Supported Specifications

This page lists what TokenIDP currently supports, what is partially implemented, and what is not part of the current product surface.

Audience: Developers, CTOs

Read this page before committing to a client architecture or compliance target.

Supported

  • OAuth 2.0 Authorization Code grant for browser and app sign-in
  • PKCE on the authorization flow for public clients
  • OAuth 2.0 Client Credentials grant
  • Refresh Token grant
  • Device Code grant via /device_authorization and /token
  • OpenID Connect Discovery via /.well-known/openid-configuration
  • JWKS publishing via /.well-known/jwks.json
  • OpenID Connect UserInfo via /userinfo
  • Token revocation via /revoke
  • Token introspection via /introspect
  • Logout via /logout
  • JWT signing with RS256
  • Client authentication on the token endpoint with client_secret_basic and client_secret_post
  • Discovery-advertised grant types: authorization_code, client_credentials, refresh_token, device_code, ciba

Partially Supported or Implementation-Specific

  • CIBA appears in discovery metadata, but you should validate your user experience, client policy, and notification model before using it broadly.
  • Revocation and introspection endpoints are present, but their request shape is JSON-based and implementation-specific rather than a strict form-encoded standards profile.
  • A password grant handler exists in the server code, but it is not advertised in discovery metadata and should be treated as legacy or internal-only, not a preferred public integration.

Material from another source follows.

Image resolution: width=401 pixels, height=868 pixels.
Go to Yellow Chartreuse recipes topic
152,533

Not Supported for New Integrations

  • Implicit flow
  • Hybrid flow
  • Pushed Authorization Requests
  • JARM
  • Dynamic Client Registration
  • private_key_jwt client authentication
  • MTLS-bound access tokens
  • DPoP
  • Front-channel logout specification
  • Back-channel logout specification

Specification References

  • OAuth 2.0 Authorization Framework, RFC 6749
  • OAuth 2.0 for Native Apps, RFC 8252
  • OAuth 2.0 PKCE, RFC 7636
  • OAuth 2.0 Token Revocation, RFC 7009
  • OAuth 2.0 Token Introspection, RFC 7662
  • OAuth 2.0 Device Authorization Grant, RFC 8628
  • OpenID Connect Core 1.0
  • OpenID Connect Discovery 1.0
  • JSON Web Key, RFC 7517
  • JSON Web Token, RFC 7519

Working Example

curl https://localhost:5001/.well-known/openid-configuration

Confirm that grant_types_supported, response_types_supported, and token_endpoint_auth_methods_supported match your client's expectations.

Common Pitfalls

  • Assuming discovery metadata alone proves full spec conformance for every optional feature.
  • Treating legacy grants as recommended simply because a handler exists in code.

Troubleshooting Tips

  • When in doubt, compare the actual endpoint request and response formats to the Reference section before picking a client library.